DFQ17 v Minister for Immigration and Border Protection [2019] FCAFC 64 (18 April 2019)

The Full Court of Federal Court of Australia decides that:

I conclude that when s 66(2) uses the word ‘state’ it means that the notification must set out the information in each of the subsections in a way which is not only complete (as Zhan holds) but clear as well. This required the letter of 3 February 2017 annexed below clearly to convey to the Appellant that the period in which she could seek review ended on 13 March 2017.

The Applicant was successful in arguing that they had not been properly notified of the refusal decision. As such, the time had not started running yet.

What happened in this case?

The Applicant made a protection visa application 03 February 2017. She lodged an application for review to the AAT on 28 March 2017 (outside the time limitation period).

She was sent the refusal notification by pre-paid post. The law states that she is deemed to have received the letter 7 working days after the date of the document. She then had to lodge an application for review within 28 days, commencing on the day she is deemed to be notified.

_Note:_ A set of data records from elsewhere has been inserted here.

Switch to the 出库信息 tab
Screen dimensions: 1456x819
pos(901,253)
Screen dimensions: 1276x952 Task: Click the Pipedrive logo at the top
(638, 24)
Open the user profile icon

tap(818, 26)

Does that sound confusing?

Well, the court held that all this information was not clearly stated and included within the decision letter. This information was spread across 3 different pages and 3 different sections. A proper notification of the decision needed to be set out in a way which is not only complete but also clear.

The judge held that:

“This required the letter of 3 February 2017 annexed below clearly to convey to the Appellant that the period in which she could seek review ended on 13 March 2017.”

So what does this mean?

This creates a large window for any person who may be confused with their review rights and have missed out on the deadline to lodge a review application to the Tribunal.